*Activities*:
• A. In the article on designing a metrics monitoring and alerting system, how often must the average CPU load across the webservers be calculated?
• B. Repeat the article on designing a metrics monitoring and alerting system from "Finally, it is" to "from different resources.".

*Excerpt provided*:
=== Section Start ===

Designing a metrics monitoring and alerting system

By: Simardeep Singh, Statistics Canada

Introduction

Designing a metrics monitoring and alerting system is a crucial step in ensuring the health and performance of any system or application. A well-designed system can help identify potential issues before they become critical, allowing for quick resolution and minimizing downtime.

The first step in designing a metrics monitoring and alerting system is to identify the key metrics that need to be monitored. These metrics should be chosen based on the specific goals and objectives of the system or application, as well as its unique characteristics and requirements. For example, a website may need to monitor metrics such as page load time, user engagement, and server response time, while a mobile app may need to monitor metrics such as battery usage and network performance.

Once the key metrics have been identified, the next step is to determine how they will be collected and stored. This may involve setting up specialized monitoring tools or using existing tools and services. It is important to ensure that the data collected is accurate, reliable, and easily accessible.

The next step is to set up alerts and notifications based on the metrics being monitored. This can be done using a variety of tools and methods, such as email, SMS, or push notifications. The alert thresholds should be carefully chosen to ensure that they are sensitive enough to detect potential issues, but not so sensitive that they generate erroneous alerts.

Finally, it is important to regularly review and assess the performance of the metrics monitoring and alerting system. This can involve analyzing the data collected, identifying areas for improvement, and making any necessary adjustments to the system. By continuously improving the system, it can remain effective and reliable over time.

What are the major components of the system?

A metrics monitoring and alerting system consists of five components:

Data collection: collects metric data from different resources.
Data transmission: transfers data from sources to the metrics monitoring system.
Data storage: organizes and stores incoming data.
Alerting: analyzes the incoming data, detects anomalies and generates alerts. The system must be able to send alerts to different communication channels configured by the organization.
Visualization: presents data in graphics, charts, etc. It's easier to identify the patterns, trends or problems when data is presented visually.

How to design the metrics for monitoring and alerting system

In this section, we discuss some fundamentals of building the system, the data model, and the high-level design.

Data modelling: Metrics data is generally recorded as a time series that contains the set of values with their associated timestamps. The series itself can be identified by its name, and operationally by a set of labels. Every time series consists of the following:

Table 1: Time series

Name	Type
A metric name	String
A set of tags/labels	List of <key: value> pairs
An array of values and their timestamps	An array of <value, timestamp> pairs

Data access pattern: Consider a real-world scenario where the alerting system must calculate the average CPU load across all the webservers in a specific region. The data must be averaged every 10 minutes, which accounts for about 10 million operational metrics written per day, and many metrics are collected at high frequency. For these systems, the write load is heavy, and the read load is simultaneously spiky. Both visualization and alerting services will send the queries to the database, and depending on the access patterns and alerts, the read volume can either increase or decrease. The system is under constant heavy write load, while the read load is spiky.

=== Section End ===

*Material provided*:
=== Section Start ===

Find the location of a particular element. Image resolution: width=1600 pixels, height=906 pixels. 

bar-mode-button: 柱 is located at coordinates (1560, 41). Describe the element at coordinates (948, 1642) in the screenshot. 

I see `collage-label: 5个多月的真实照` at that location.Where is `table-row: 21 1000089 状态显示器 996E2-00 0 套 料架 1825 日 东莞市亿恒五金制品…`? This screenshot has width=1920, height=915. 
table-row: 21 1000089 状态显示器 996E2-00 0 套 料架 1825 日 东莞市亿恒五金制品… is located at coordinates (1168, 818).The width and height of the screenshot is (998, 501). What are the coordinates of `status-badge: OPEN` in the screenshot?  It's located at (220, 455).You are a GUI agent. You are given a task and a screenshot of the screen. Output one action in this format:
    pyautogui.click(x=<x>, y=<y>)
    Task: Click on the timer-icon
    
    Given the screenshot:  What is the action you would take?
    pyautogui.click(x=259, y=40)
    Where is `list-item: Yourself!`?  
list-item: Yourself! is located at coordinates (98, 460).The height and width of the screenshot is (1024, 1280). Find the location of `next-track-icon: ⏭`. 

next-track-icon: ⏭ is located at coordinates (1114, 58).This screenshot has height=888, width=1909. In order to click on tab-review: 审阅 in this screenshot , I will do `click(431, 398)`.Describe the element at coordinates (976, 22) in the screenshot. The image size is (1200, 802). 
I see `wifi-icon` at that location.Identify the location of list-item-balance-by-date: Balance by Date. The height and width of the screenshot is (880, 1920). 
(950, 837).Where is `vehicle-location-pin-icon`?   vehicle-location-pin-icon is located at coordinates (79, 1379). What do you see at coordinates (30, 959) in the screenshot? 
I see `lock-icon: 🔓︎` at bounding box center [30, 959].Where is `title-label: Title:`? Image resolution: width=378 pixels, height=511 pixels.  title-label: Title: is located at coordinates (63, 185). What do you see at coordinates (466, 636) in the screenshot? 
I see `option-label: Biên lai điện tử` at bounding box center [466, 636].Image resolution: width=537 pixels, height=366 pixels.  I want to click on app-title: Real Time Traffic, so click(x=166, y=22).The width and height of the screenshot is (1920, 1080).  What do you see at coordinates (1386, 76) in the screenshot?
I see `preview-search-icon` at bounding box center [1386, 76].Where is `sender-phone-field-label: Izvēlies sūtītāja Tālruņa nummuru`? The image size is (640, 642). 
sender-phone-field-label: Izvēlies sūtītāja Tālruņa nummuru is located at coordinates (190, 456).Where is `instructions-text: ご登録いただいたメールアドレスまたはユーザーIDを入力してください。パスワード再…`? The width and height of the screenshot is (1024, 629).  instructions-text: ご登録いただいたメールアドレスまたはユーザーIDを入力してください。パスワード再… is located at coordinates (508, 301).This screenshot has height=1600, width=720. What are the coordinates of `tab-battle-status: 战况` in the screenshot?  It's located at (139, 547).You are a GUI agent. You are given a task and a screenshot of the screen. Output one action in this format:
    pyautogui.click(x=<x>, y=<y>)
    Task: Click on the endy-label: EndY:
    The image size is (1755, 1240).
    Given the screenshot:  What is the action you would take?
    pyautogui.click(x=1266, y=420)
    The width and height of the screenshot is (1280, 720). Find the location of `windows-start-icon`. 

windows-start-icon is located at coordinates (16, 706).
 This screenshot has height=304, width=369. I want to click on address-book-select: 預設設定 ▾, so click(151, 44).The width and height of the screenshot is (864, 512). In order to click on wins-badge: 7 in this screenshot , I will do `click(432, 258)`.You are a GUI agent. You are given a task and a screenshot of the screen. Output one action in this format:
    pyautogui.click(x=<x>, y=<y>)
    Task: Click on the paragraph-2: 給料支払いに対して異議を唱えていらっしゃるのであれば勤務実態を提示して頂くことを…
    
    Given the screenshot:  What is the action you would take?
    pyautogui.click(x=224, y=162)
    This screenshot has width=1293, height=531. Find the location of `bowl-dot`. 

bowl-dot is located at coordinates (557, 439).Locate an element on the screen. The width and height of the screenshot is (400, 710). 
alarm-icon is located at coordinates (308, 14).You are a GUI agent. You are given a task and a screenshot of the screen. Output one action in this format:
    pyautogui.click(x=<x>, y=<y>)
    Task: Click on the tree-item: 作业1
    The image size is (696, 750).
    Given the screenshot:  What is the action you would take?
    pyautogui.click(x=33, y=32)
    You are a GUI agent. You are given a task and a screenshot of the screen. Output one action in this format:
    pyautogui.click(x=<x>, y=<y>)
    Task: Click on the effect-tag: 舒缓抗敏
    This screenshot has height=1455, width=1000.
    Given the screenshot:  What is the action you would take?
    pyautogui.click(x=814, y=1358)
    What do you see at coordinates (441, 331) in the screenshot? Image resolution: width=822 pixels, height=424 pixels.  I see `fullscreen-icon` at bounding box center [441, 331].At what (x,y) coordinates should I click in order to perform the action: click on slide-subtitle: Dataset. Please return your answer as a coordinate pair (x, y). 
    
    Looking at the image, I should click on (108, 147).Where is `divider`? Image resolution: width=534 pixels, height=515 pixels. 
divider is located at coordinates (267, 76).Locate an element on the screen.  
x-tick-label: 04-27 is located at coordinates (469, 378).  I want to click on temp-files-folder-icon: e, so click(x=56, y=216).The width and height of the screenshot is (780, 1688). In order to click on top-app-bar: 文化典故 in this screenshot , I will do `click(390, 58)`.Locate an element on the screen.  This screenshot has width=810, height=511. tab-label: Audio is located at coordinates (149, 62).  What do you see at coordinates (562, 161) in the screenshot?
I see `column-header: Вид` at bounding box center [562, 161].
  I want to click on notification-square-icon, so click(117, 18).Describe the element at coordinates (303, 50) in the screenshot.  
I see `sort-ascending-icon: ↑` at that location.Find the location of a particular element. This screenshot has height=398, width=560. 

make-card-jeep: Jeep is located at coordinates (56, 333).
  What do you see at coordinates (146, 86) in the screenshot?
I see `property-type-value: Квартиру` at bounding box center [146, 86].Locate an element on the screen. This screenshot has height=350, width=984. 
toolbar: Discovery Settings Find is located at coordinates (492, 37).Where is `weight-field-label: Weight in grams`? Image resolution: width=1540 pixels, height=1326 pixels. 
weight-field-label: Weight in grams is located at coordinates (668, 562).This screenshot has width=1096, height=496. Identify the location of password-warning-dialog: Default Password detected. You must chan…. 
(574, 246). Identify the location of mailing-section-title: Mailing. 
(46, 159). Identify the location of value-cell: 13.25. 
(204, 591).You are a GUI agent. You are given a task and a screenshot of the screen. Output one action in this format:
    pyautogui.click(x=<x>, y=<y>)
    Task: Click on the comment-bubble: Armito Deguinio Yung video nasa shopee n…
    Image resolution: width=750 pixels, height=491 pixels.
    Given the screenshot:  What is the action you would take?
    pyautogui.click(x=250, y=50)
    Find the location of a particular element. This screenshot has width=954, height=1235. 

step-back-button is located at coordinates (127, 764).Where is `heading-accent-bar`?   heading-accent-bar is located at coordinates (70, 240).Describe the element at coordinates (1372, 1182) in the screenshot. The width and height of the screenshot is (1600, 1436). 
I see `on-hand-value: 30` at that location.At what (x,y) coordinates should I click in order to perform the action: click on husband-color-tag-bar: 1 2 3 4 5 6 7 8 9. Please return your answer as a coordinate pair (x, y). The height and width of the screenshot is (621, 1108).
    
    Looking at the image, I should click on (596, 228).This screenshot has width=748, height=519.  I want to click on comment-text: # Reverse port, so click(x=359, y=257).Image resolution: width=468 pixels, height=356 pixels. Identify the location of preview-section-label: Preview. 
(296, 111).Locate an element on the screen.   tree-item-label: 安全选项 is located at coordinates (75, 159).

=== Section End ===

*Responses in order*:
• A. Every 10 minutes.

• B.
Finally, it is important to regularly review and assess the performance of the metrics monitoring and alerting system. This can involve analyzing the data collected, identifying areas for improvement, and making any necessary adjustments to the system. By continuously improving the system, it can remain effective and reliable over time.

What are the major components of the system?

A metrics monitoring and alerting system consists of five components:

Data collection: collects metric data from different resources.